Robert Frost is a master of meter, and his poetry deserves to be heard. If you like poetry at all, go here and listen to Robert Frost read his own poems – heck, even if you don’t like poetry, give it a try. You get to hear the poet himself sound the words and stress the syllables and make the rhythms. The first time I heard it, the poem changed completely in my head. It became more human and more quirky – who would have thought that the accent is on the second syllable of “baseball”?

More than any other poem I can think of, this poem dares and mocks my attempts to understand and interpret it. There is so much in it that can be analyzed by high school students and undergrads – the Oedipal image of

One by one he subdued his father’s trees
By riding them down over and over again
Until he took the stiffness out of them,
And not one but hung limp, not one was left
For him to conquer.

– the battle between suicidal nihilism and emotional hedonism in

And then come back to it and begin over.
May no fate wilfully misunderstand me
And half grant what I wish and snatch me away
Not to return. Earth’s the right place for love:
I don’t know where it’s likely to go better

, and even tension between the artistic impulse and reality contained in

But I was going to say when Truth broke in
With all her matter-of-fact about the ice-storm,
I should prefer to have some boy bend them

.
Frost even tosses in a J. Alfred Prufrock reference to tea, and ties his poem and its weariness to T. S. Eliot’s masterpiece.

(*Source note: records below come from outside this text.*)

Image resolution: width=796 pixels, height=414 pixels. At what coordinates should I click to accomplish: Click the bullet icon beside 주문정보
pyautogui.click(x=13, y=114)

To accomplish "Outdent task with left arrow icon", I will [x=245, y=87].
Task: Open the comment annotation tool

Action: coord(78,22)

And one can imagine Frost reacting to all these earnest readings of his poem with another line from Prufrock – “That is not it at all, That is not what I meant, at all.” Because, like all great poems, it is not a tricky code or a sneaky way of writing about something else. It is what it is – it IS a poem about Birches, at the same time it DOES reflect sexual yearning and nihilism and pain and pleasure and a near-infinity of other meanings. All those readings are there, but in the sense that you can taste vanilla in a great red wine. The wine is not about vanilla, and to try to understand the wine by focusing on the vanilla notes is to be distracted from the greatness of the wine. Of course the wine has vanilla notes in it, just as Birches has sexual yearning in it, but the poem achieves magnificence by containing the sexual yearning and blending it with all that it is until it is no longer a blend of allusions and images – it becomes itself. It IS Birches, and that is the thing that hits you in the heart when you read or (preferably) hear a great poem, while the brain can struggle with the rest of it.

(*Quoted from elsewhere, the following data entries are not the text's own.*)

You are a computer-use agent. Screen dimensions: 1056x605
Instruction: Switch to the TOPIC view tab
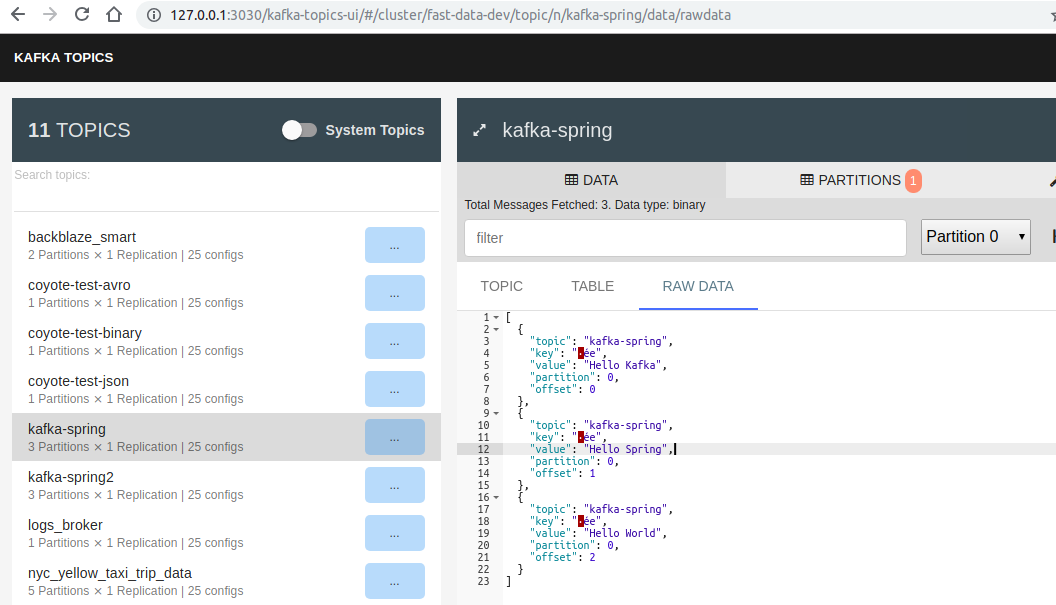tap(501, 286)

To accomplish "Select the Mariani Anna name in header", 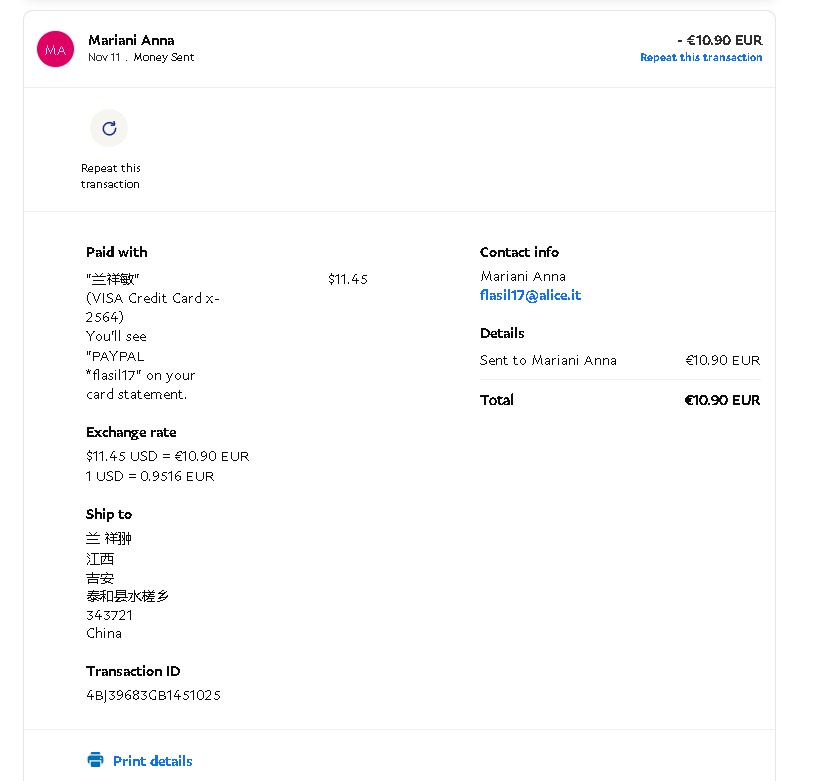I will click(131, 40).
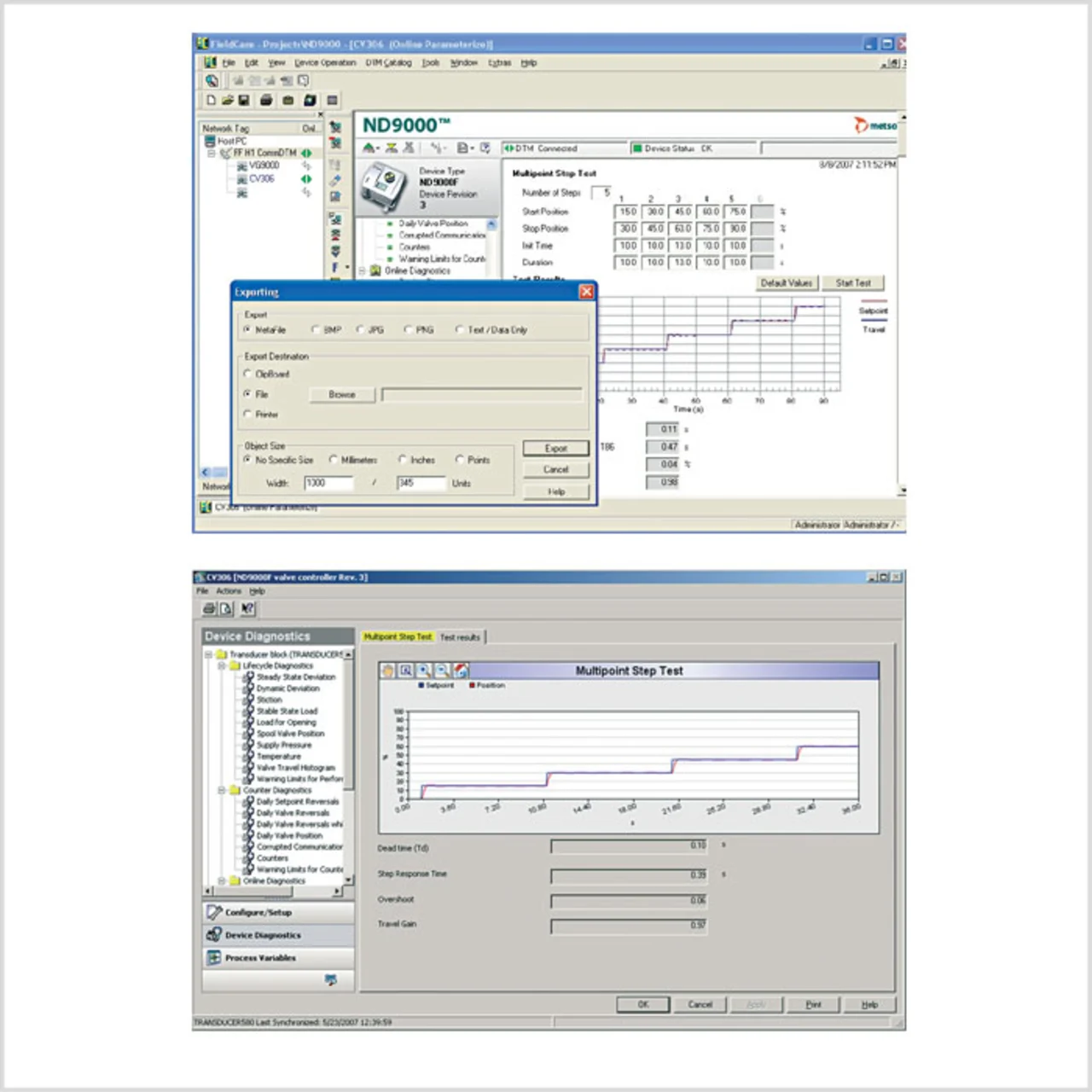Click the printer icon in FieldCare toolbar
Viewport: 1092px width, 1092px height.
point(266,101)
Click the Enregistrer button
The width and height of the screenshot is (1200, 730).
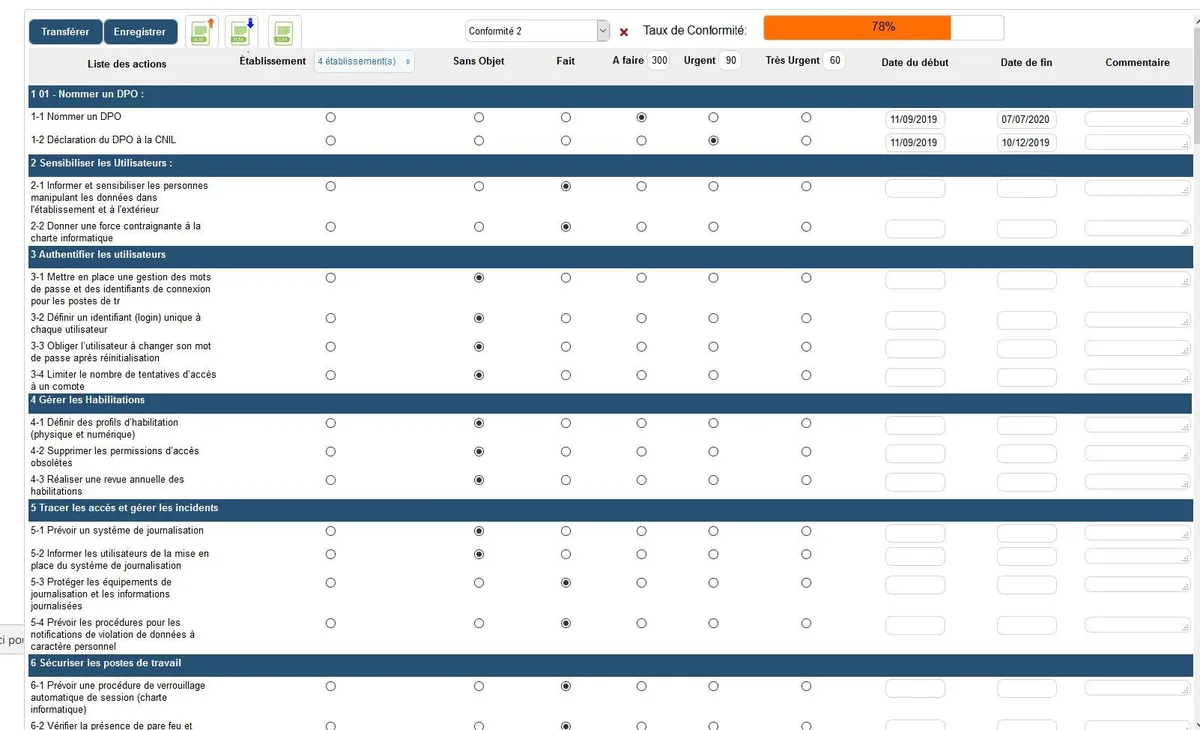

Imagine if Frost had been merely an essayist, or, God-forbid, a blogger. He could write about all the things contained in his poem, and he could convey all the information and thoughts that moved him to write the poem. He could write about the Oedipal complex and about how turned on he was the time he saw some girls bent over drying their hair in the sunshine. He could write about weariness and fear of death.

But Birches is all that and more. Its words are like molecules arranged to form a crystal – they work together to create more than a series of molecules, though they are merely molecules at the same time. The poem is more than the sum of its parts, and that is what makes it great. So, as I try to understand it, I look at the parts and understand them, while the whole exists on another plane, more than I can understand, and mocking me with my own need to try.